Vincent Nguyen Updated on February 29, 2020

Going Against All Business Advice- When to Ignore ROI and Scalability

“What’s the ROI of your mother?”

That’s Gary Vaynerchuk’s response when he was continuously asked about the ROI of social media.

Sounds like an insult, and I laughed when I first heard it, but he makes a valid point.

Gary’s mother raised him. Told him he was adorable even when he was rocking a mullet in the sixth grade. Gave him the self-esteem and confidence that he capitalized on decades later to run profitable businesses.

You can’t show that in data. You can’t create a fancy graph that shows the direct ROI of his mother on his successes today.

Imagine if you had to sell investors on whether or not it’s worth keeping your mom in your life.
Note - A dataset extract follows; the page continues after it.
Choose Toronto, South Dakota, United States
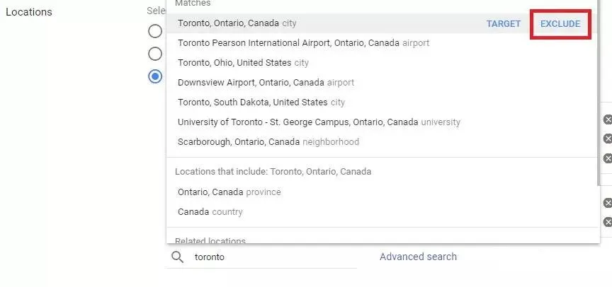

Wouldn’t they strongly advise you to “fire her” because there are no reports they can run that would prove she had a positive impact on value in your life?

Marketers are asked two questions that don’t always have simple answers. “What’s the ROI?” and “Can this scale?”

You can’t always show ROI and you can’t always scale. But those efforts that lack either or both are the tasks you should be doing more of.

Y Combinator’s Paul Graham points out that most founders don’t have enough customers to worry about scaling issues anyway. (If you’ve never read Paul’s essay on “Do Things That Don’t Scale”, I highly recommend you check it out and then come back here)

“Maybe if they go out of their way to make existing users super happy, they’ll one day have too many to go to such great length. That would be a great problem to have.”

If scaling is such an issue, then you’re at a pretty good place. Worry about scale later.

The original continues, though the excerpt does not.